The role of machine learning in optimizing nanofluid-driven solar thermal technologies: a state-of-the-art review
摘要
Nanofluid-charged thermal systems are emerging as promising technologies for various industrial applications. The nanofluid has shown potential to enhance energy efficiency and thermal performance of solar thermal systems. The nonlinear behavior of nanofluid thermophysical properties poses significant challenges for system design and optimization. This review explores the integration of machine learning (ML) techniques to address these complexities and enhance the efficacy of nanofluid-charged solar thermal systems. A comprehensive assessment of recent literature highlights advancements in stable nanofluid preparation, thermophysical property prediction, stability enhancement and solar collector performance prediction. Advanced and hybrid ML algorithms are evaluated for their ability to model and predict complex behaviors, reducing predictive errors in heat transfer, efficiency, and temperature distribution estimations by 15–30% compared to traditional methods.

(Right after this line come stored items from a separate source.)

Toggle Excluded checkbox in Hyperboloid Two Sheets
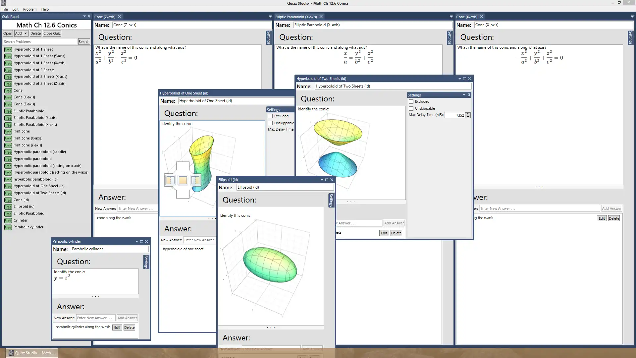Screen dimensions: 636x358 [411, 101]
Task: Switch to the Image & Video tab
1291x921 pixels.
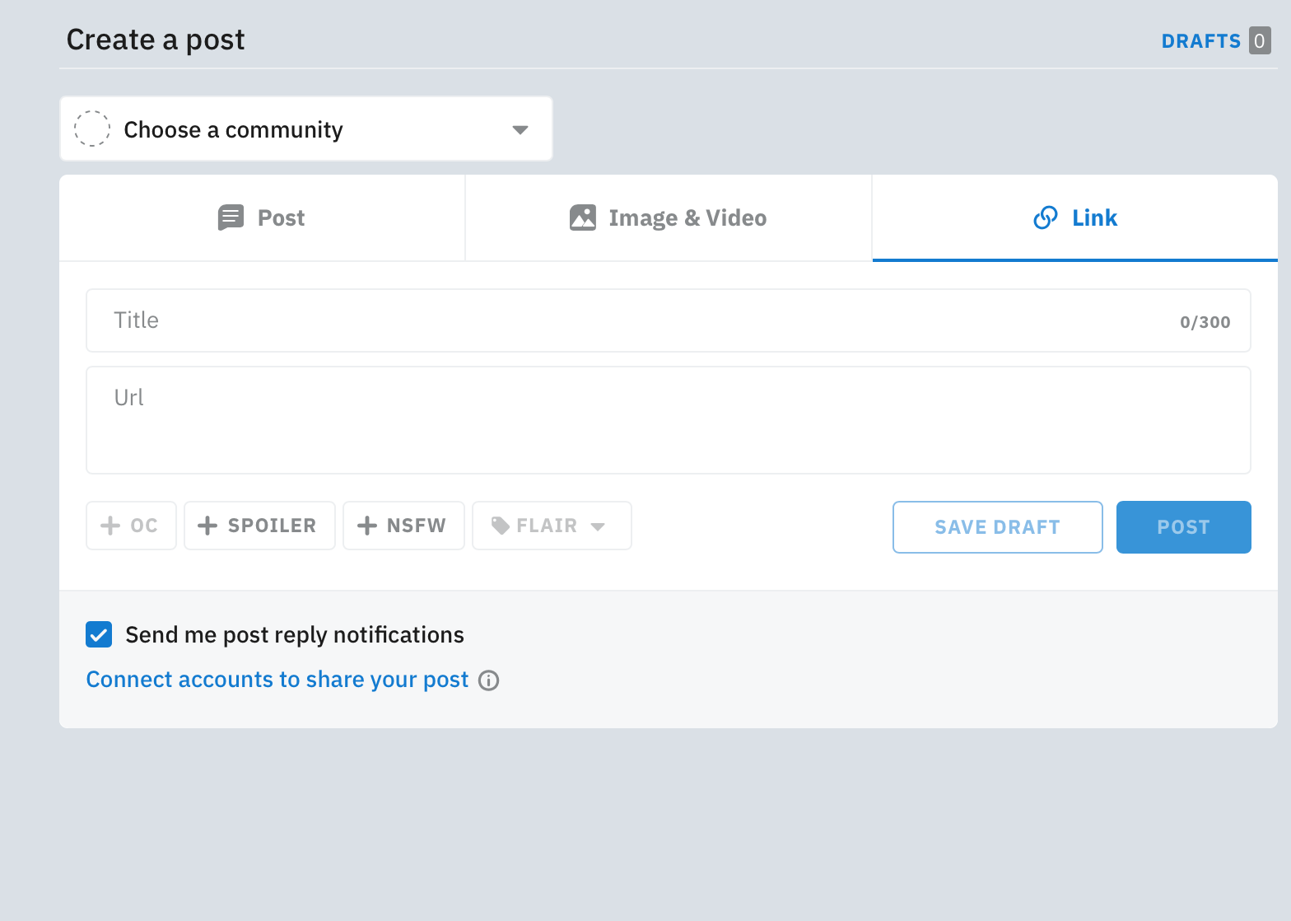Action: tap(668, 218)
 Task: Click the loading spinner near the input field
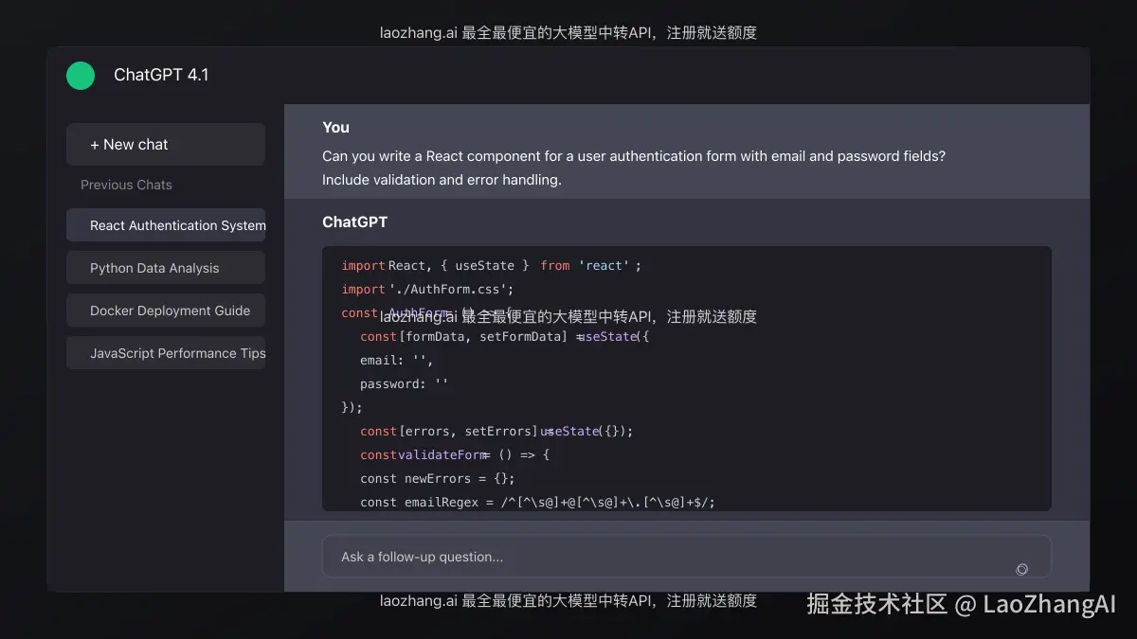tap(1021, 569)
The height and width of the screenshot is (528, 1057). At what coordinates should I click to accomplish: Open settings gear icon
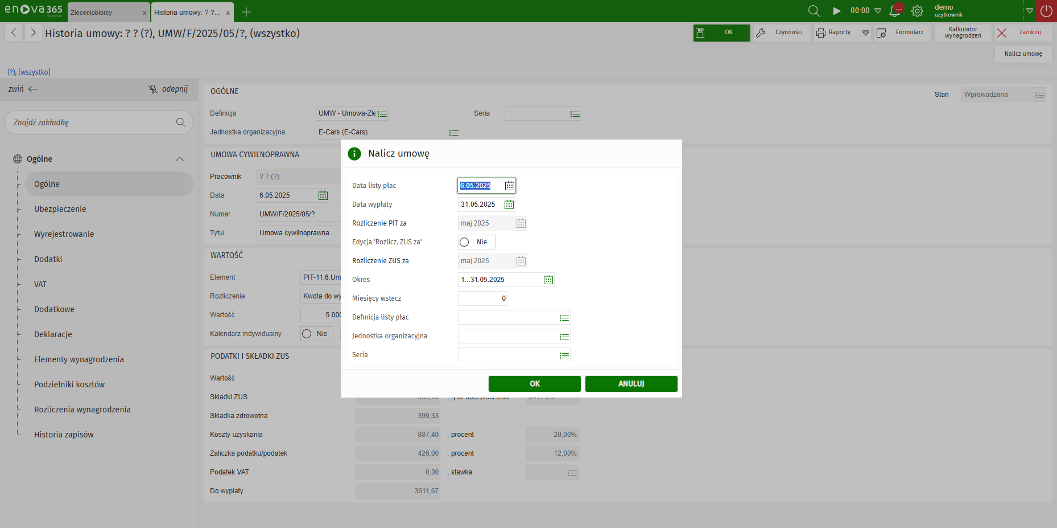pos(917,11)
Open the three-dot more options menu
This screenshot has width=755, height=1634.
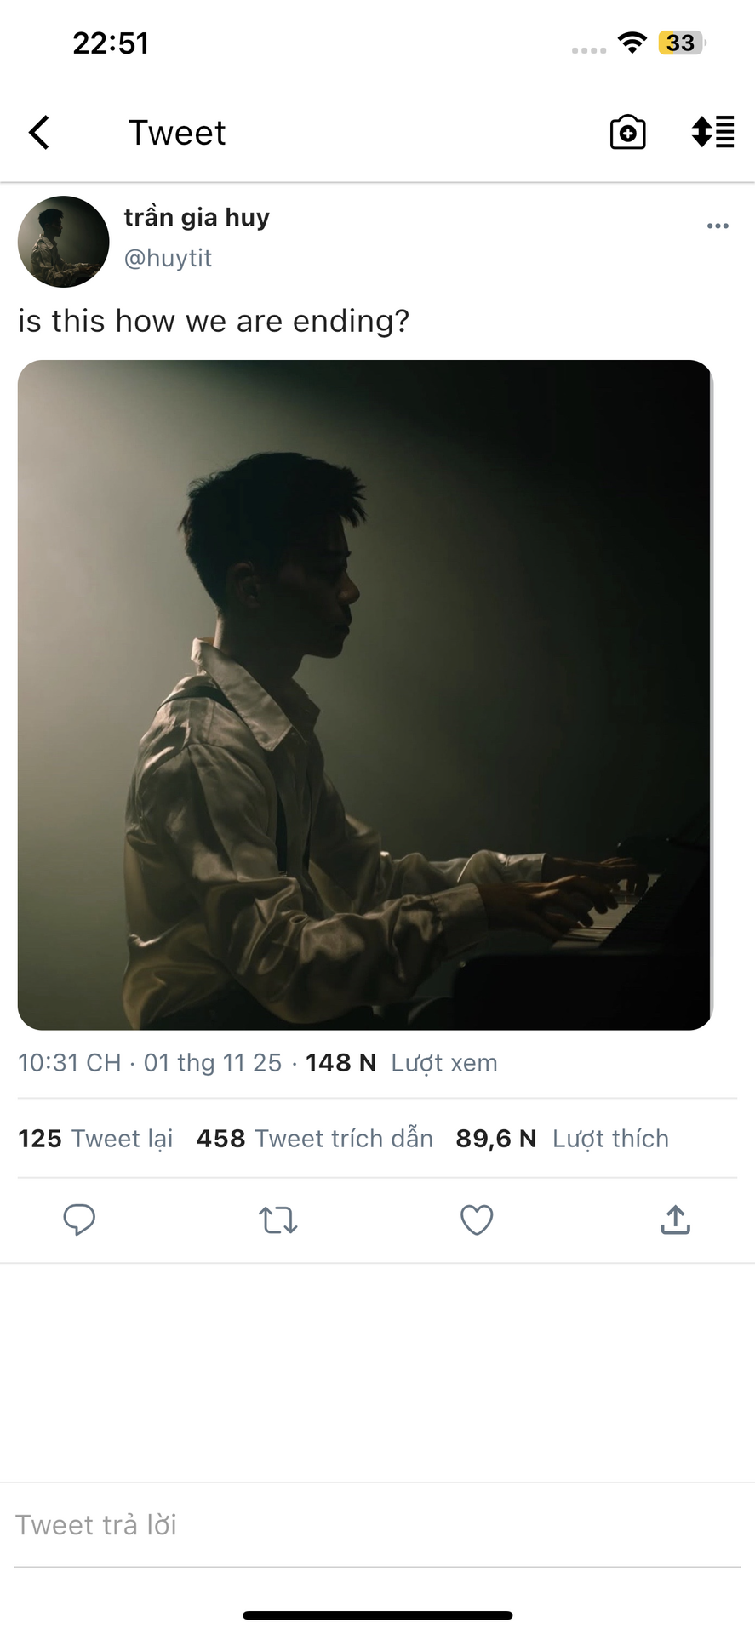click(x=718, y=226)
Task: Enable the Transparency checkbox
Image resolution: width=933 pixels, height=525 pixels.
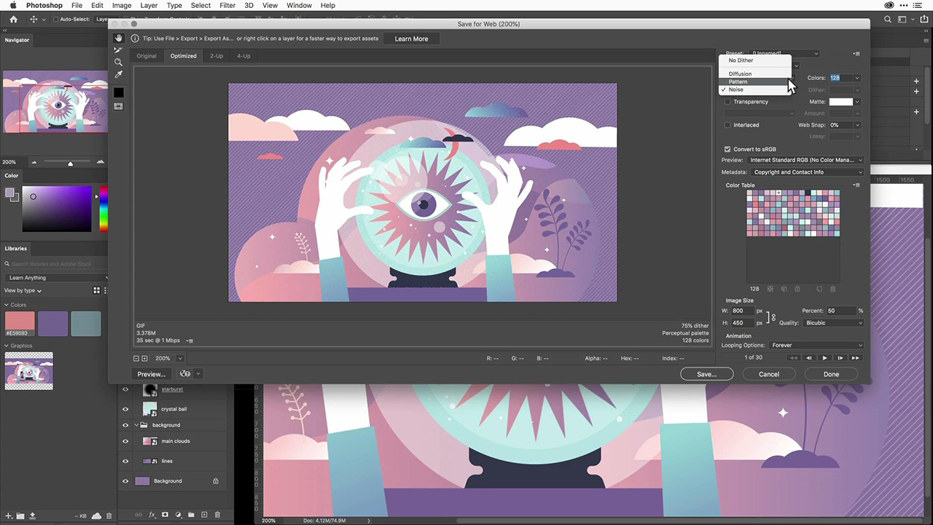Action: click(727, 102)
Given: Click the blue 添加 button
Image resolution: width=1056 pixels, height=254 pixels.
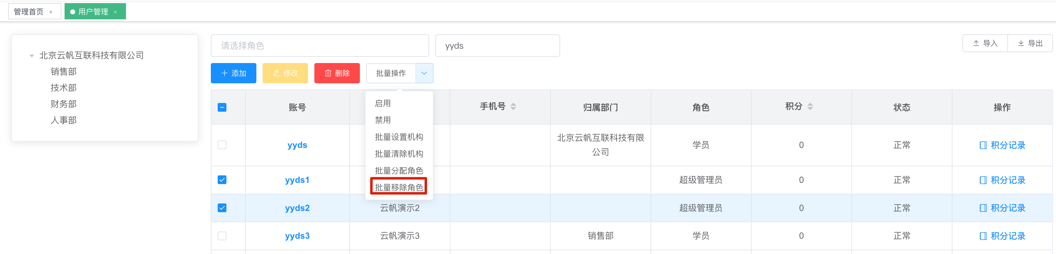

Furthermore, ML-driven models enhance system adaptability and enable real-time control, improving efficiency by 10–20% under varying conditions. The study also reveals that ML reduces reliance on experimental testing by up to 40%, significantly cutting costs and accelerating development cycles. This review paper provides a roadmap for future research aimed at optimizing nanofluid-charged solar thermal systems, ultimately contributing to more efficient, scalable, and adaptable renewable energy solutions by identifying key ML models and strategies.